Like I said I just want my tank that I am moving to my new house to be ready such as the parameters and temperature before I add my fish back in. So how long can they stay in the bucket for?

I want to take out all the water and put them in buckets, take out the rock and put them into those buckets, throw away my old sand and buy new sand. Then put the fish into the big bucket with a heater and airstone while I move my tank to the new house. Then set the tank back up, add the new sand, add 90% of the old water, add the live rock and make sure everything is good before I add the fish into the tank.

Does this sound okay?

Final questions. How long can the fish stay in the bucket for?

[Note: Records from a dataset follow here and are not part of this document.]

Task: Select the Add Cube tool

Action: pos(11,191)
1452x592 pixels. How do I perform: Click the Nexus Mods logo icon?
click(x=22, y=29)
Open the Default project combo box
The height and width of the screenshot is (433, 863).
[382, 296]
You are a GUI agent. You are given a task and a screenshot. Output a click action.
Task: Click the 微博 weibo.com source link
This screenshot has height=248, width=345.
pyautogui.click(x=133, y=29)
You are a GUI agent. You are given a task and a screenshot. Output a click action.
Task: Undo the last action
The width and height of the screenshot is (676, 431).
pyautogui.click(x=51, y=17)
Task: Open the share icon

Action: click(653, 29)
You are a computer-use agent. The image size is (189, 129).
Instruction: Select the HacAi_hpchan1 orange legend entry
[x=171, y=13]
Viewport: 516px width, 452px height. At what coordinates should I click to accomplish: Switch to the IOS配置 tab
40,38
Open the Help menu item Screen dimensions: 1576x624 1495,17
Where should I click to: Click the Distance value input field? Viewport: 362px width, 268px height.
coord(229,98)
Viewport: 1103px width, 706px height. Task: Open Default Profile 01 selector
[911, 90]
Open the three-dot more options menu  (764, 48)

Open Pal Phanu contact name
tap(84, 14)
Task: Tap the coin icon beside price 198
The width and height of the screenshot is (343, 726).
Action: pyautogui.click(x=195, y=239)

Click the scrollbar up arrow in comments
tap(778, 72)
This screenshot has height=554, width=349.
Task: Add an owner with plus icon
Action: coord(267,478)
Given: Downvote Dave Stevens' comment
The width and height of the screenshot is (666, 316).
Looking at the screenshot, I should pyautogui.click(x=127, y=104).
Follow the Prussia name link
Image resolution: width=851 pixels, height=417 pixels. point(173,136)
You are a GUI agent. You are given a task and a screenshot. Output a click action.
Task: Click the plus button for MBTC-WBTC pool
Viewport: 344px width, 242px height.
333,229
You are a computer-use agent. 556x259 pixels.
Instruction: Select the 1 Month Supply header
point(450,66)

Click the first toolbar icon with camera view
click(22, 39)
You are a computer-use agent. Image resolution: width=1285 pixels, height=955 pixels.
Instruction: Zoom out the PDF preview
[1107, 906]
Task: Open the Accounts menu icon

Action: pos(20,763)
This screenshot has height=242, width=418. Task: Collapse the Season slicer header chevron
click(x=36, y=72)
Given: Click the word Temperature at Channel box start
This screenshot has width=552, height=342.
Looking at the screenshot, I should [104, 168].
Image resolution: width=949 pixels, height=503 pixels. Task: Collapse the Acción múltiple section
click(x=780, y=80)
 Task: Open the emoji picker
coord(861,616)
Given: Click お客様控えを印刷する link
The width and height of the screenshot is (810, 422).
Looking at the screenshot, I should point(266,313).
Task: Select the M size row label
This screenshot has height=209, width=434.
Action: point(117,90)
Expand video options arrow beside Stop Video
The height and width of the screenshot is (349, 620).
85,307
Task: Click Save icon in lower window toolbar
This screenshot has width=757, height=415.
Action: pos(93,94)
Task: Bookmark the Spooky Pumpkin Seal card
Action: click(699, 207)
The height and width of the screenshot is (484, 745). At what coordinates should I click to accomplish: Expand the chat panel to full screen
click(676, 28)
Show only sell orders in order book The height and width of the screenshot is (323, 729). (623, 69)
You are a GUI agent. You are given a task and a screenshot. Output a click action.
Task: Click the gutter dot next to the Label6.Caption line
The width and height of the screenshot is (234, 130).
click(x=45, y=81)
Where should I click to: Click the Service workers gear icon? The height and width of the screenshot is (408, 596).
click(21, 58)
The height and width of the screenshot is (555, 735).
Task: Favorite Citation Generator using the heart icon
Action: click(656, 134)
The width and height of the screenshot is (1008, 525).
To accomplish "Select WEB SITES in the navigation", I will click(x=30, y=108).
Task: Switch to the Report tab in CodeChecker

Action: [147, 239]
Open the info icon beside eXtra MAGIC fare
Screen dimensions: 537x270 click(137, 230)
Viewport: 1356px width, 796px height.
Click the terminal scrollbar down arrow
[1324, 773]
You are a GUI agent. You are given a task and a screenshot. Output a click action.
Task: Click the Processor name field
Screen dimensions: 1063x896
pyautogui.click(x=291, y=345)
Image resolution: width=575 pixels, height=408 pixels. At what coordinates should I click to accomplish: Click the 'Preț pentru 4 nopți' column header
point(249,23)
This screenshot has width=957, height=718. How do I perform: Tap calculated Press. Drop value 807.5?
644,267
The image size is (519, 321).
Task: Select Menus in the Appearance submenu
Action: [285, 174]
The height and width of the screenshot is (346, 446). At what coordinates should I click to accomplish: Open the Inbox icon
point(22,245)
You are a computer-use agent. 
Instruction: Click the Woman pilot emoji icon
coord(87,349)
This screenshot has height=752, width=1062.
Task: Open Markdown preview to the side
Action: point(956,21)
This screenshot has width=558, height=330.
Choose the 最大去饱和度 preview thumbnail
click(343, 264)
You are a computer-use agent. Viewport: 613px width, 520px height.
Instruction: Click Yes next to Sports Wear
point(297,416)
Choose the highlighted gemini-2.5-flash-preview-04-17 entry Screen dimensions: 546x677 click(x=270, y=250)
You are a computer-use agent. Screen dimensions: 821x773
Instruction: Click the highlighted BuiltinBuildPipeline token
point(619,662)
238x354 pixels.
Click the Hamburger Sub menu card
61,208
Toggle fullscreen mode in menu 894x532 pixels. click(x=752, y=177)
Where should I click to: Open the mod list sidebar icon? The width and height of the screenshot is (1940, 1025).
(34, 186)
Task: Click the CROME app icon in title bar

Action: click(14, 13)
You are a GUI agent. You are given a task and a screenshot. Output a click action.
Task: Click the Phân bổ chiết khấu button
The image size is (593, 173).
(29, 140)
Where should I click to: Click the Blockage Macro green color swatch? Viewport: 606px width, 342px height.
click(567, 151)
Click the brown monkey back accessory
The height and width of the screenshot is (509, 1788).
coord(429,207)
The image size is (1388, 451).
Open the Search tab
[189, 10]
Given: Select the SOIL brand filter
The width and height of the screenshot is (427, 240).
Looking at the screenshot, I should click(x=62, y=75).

Is my procedure for moving my tank correct? Am I doing anything wrong?
 
It all depends on the bucket surface area, which isn't very much, and the size of the fish. A bucket is stretching it for surface area and I don't think they will live "comfortably" for more than a few hours, if that. I would use two buckets if possable as that would double the surface area. If those fish are tiny, it should be OK
 
I would recommend a big rubbermaid storage bin, or even a 10g aquarium, they are pretty cheap, and provide added surface area. Also, throw in a piece or 2 of live rock. The first concern is oxygen, the next will be ammonia, the airstones will help with oxygen and the live rock with ammonia. Still, overnight would be the longest I would trust this, and preferably shorter.
 
When I moved, I put my fish into 5 Gal salt buckets...one fish per bucket for the most part. They were in the buckets for approximately an hour? I moved in the late fall so it was actually below freezing outside when I was loading up my car. I cranked the heat in my car to help prevent a drastic change in water temp during transport. It was an uncomfortably warm ride over to the new house, but the water temp in the buckets didn't drop.

When I arrived at my new house I emptied the buckets (of fish and live rock) into a few 30 gallon rubbermaid containers, added airstones and heaters to each container, then started to put my tank back together.

I actually ended up being short on water because I added about half as much (new) sand as what I previously had so the fish spent the night in the rubbermaid containers while I was making more water. Since the fish spent the night in the containers, I actually put my Vortech pumps onto the sides of the containers to agitate the water surface as well.